The United States Department of Justice (DOJ) recently announced criminal charges against the owner of a home health services business of over $100 million in healthcare fraud. The charges include money laundering, health care fraud and conspiracy to pay and receive kickbacks.
What types of penalties come with healthcare fraud charges?
The charges come with serious penalties. If convicted, a healthcare fraud charge can come with up to 10 years imprisonment and a $250,000 fine. The kickback charge can come with five years in prison and another $250,000 fine.
Based on these two charges alone, the entrepreneur faces up to 15 years imprisonment and half a million in fines. And that’s not the end of it. The government is also seeking forfeiture of five properties, multiple bank accounts and investments.
How do the feds build these types of cases?
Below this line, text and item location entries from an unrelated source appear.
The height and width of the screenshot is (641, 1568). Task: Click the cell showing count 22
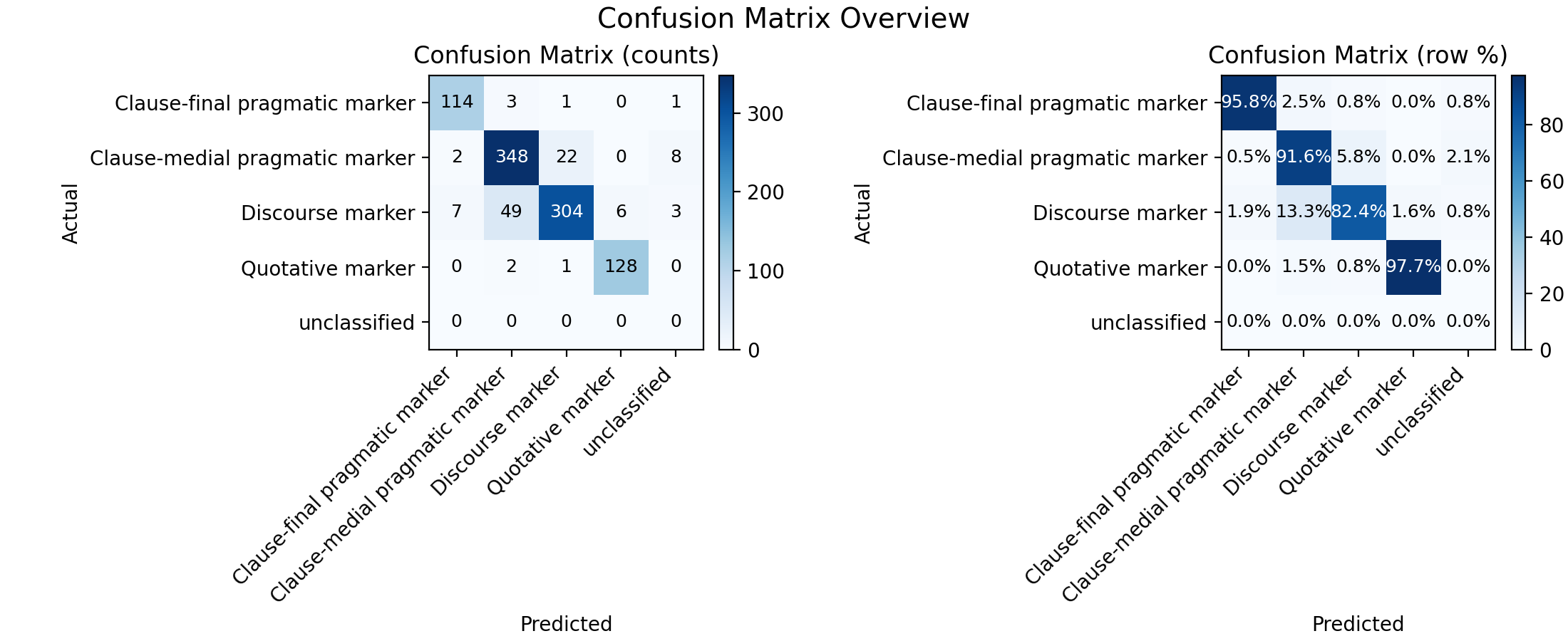[566, 157]
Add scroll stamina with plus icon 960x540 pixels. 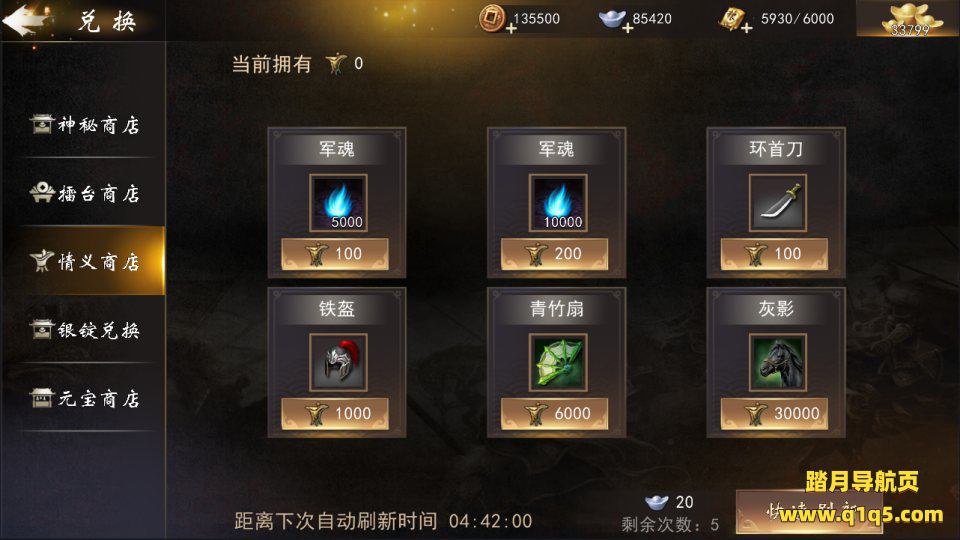[746, 28]
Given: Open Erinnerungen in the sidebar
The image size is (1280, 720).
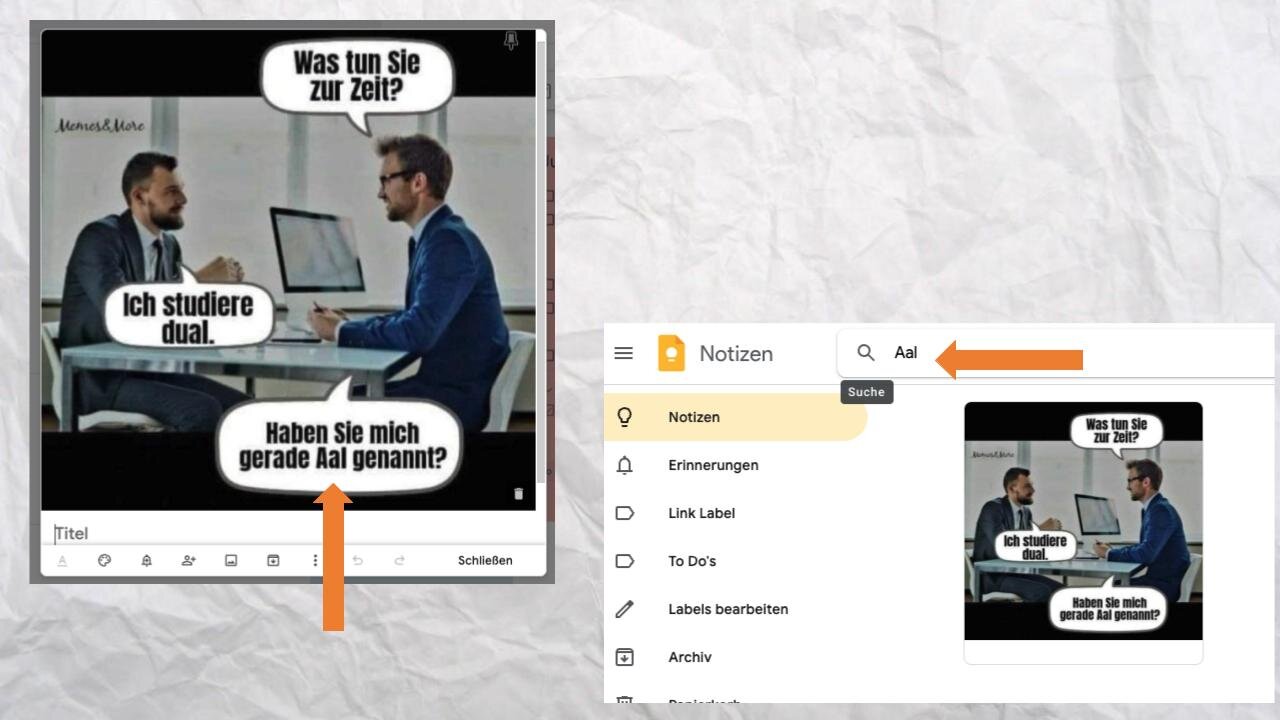Looking at the screenshot, I should [x=713, y=465].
These cases generally involve multiple agencies working together to gather evidence to support the allegations. The investigation may begin after a disgruntled employee files a complaint with the government in the hopes of building a whistleblower suit, or government software may flag claims your group made with Medicare, Medicaid, or another organization as suspicious.
With this case, the government claims to have gathered evidence of the following to support the allegations:
- Failure to train staff.
- Billing for medically unnecessary services.
- Billing for services that were never provided.
These are common examples of the types of evidence they use to build these cases.
What can my home health agency do to avoid similar allegations?
Education is important. Have a basic understanding of the applicable regulations and make sure everyone within your practice is also aware of these rules. It is also helpful to conduct regular internal audits. These reviews allow leadership the chance to look into any potential problems and make changes before the issues grow into a violation.